-- PROBLEM --
Would you please repeat the data that follows, exactly as it reads?

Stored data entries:
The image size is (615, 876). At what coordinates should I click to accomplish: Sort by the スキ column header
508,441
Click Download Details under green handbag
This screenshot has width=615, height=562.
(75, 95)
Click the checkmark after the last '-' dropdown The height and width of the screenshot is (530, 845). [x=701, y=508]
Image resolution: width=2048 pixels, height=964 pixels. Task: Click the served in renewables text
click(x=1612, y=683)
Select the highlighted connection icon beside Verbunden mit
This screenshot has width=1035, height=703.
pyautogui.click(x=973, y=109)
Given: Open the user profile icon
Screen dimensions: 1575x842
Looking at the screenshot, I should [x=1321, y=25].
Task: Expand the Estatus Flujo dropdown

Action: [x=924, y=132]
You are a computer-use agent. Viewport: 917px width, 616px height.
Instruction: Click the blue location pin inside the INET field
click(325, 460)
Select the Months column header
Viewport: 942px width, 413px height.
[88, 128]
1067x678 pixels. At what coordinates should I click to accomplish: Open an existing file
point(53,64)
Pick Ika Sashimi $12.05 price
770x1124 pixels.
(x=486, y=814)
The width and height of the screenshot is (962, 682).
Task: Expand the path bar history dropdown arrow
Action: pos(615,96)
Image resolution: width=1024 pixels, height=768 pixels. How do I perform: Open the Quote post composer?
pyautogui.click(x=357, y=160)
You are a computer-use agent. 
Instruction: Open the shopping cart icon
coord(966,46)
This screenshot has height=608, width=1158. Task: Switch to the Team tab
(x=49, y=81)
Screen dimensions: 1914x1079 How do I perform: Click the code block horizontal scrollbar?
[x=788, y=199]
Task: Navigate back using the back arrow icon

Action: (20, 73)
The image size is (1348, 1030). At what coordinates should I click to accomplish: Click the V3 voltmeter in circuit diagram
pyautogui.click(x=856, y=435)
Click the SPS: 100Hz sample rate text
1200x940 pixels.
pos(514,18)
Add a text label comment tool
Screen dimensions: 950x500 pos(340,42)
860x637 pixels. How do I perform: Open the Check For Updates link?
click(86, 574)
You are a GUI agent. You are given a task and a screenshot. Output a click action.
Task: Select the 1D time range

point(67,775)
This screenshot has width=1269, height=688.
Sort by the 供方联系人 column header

-- YOUR SOLUTION --
The image size is (615, 876). At what coordinates should I click to accomplish: Sort by the スキ column header
508,441
Click Download Details under green handbag
This screenshot has width=615, height=562.
(75, 95)
Click the checkmark after the last '-' dropdown The height and width of the screenshot is (530, 845). [x=701, y=508]
Image resolution: width=2048 pixels, height=964 pixels. Task: Click the served in renewables text
click(x=1612, y=683)
Select the highlighted connection icon beside Verbunden mit
This screenshot has width=1035, height=703.
pyautogui.click(x=973, y=109)
Given: Open the user profile icon
Screen dimensions: 1575x842
Looking at the screenshot, I should [x=1321, y=25].
Task: Expand the Estatus Flujo dropdown

Action: [x=924, y=132]
You are a computer-use agent. Viewport: 917px width, 616px height.
Instruction: Click the blue location pin inside the INET field
click(325, 460)
Select the Months column header
Viewport: 942px width, 413px height.
[88, 128]
1067x678 pixels. At what coordinates should I click to accomplish: Open an existing file
point(53,64)
Pick Ika Sashimi $12.05 price
770x1124 pixels.
(x=486, y=814)
The width and height of the screenshot is (962, 682).
Task: Expand the path bar history dropdown arrow
Action: pos(615,96)
Image resolution: width=1024 pixels, height=768 pixels. How do I perform: Open the Quote post composer?
pyautogui.click(x=357, y=160)
You are a computer-use agent. 
Instruction: Open the shopping cart icon
coord(966,46)
This screenshot has height=608, width=1158. Task: Switch to the Team tab
(x=49, y=81)
Screen dimensions: 1914x1079 How do I perform: Click the code block horizontal scrollbar?
[x=788, y=199]
Task: Navigate back using the back arrow icon

Action: (20, 73)
The image size is (1348, 1030). At what coordinates should I click to accomplish: Click the V3 voltmeter in circuit diagram
pyautogui.click(x=856, y=435)
Click the SPS: 100Hz sample rate text
1200x940 pixels.
pos(514,18)
Add a text label comment tool
Screen dimensions: 950x500 pos(340,42)
860x637 pixels. How do I perform: Open the Check For Updates link?
click(86, 574)
You are a GUI agent. You are given a task and a screenshot. Output a click action.
Task: Select the 1D time range

point(67,775)
This screenshot has width=1269, height=688.
Sort by the 供方联系人 column header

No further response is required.